Residents in parts of the Miami metro area are under mandatory orders to leave their homes Thursday morning as Hurricane Irma barrels toward the region after killing several people on the Caribbean island of Saint Martin and causing devastation on other islands as one of the most powerful Atlantic storms in a century.
During several media appearances Wednesday, Florida Gov. Rick Scott strongly urged people to evacuate if asked to do so by local officials. The governor waived tolls on all Florida highways and told people if they were thinking about leaving to "get out now."
Television footage of the Franco-Dutch island of Saint Martin showed a damaged marina with boats tossed into piles, submerged streets and flooded homes. Power was knocked out there and on Saint Barthelemy.
"It is an enormous disaster, 95 percent of the island is destroyed, I am in shock," Daniel Gibbs, chairman of a local council on Saint Martin, said.
The Dutch Royal Navy, which has two ships stationed off the coast of the Island, tweeted images gathered by helicopter showing damaged houses, hotels and boats.
French Interior Minister Gerard Collomb said eight were killed and the toll was likely to rise in the coming hours.
"We did not have the time yet to explore all the shores," Collomb said, adding that 23 people were also
injured. In all, at least 10 people were reported killed by Irma on four islands.
The core of the hurricane was expected to scrape the northern coast of the Dominican Republic and Haiti on Thursday and track near Turks and Caicos and southeastern Bahamas later.

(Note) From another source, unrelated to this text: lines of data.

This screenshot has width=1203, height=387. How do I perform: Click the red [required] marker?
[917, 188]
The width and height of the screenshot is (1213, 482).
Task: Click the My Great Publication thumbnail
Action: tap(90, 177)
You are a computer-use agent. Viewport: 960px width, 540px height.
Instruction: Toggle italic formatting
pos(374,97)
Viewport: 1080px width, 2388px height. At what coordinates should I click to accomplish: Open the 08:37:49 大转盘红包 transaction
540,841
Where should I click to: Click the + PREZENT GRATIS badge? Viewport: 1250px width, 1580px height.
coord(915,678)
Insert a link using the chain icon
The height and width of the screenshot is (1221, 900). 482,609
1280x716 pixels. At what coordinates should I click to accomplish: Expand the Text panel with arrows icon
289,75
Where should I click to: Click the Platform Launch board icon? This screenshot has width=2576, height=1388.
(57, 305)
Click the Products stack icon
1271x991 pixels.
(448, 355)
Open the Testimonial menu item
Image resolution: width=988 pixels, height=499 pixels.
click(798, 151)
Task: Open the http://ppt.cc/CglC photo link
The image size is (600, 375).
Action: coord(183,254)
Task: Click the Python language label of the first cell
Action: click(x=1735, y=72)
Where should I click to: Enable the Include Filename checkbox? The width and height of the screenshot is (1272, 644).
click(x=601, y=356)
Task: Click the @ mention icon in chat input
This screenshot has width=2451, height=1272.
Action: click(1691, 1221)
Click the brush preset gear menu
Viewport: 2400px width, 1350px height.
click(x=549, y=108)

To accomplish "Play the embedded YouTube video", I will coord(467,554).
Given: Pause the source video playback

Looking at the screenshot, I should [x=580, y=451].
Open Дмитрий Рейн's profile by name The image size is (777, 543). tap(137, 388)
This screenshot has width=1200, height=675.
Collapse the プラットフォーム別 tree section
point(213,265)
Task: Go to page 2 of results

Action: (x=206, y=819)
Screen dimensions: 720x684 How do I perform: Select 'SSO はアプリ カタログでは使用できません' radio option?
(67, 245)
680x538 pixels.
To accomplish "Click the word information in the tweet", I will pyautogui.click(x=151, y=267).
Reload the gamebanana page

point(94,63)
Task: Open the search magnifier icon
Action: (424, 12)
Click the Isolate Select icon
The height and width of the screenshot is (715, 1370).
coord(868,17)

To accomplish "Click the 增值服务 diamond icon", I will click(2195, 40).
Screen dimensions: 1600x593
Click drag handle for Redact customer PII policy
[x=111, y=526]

The island of Barbuda is a scene of "total carnage" and the tiny two-island nation will seek international assistance, said Gaston Browne, prime minister of Antigua and Barbuda.
Browne said one person was killed on Barbuda. A second storm-related fatality, that of a surfer, was reported on Barbados.
At least half of Puerto Rico's homes and businesses were without power, according to Twitter posts and a message posted by an island utility executive.
The National Hurricane Center NHC said it was the strongest hurricane ever recorded in the Atlantic Ocean and one of the five most forceful storms to hit the Atlantic basin in 82 years.
While Irma's intensity could fluctuate and its precise course remained uncertain, the storm was expected to remain at least a Category 4 before arriving in Florida.
Hurricane Andrew struck just south of Miami in 1992 with winds topping 165 mph (265 kph), killing 65 people and inflicting $26 billion in damage. It was at the time the most expensive natural disaster in US history.
"We'll see what happens," President Donald Trump said in Washington. "It looks like it could be something that could be not good, believe me, not good."
Trump's exclusive Mar-a-Lago resort in Palm Beach — the unofficial Southern White House — sits in the path of the storm.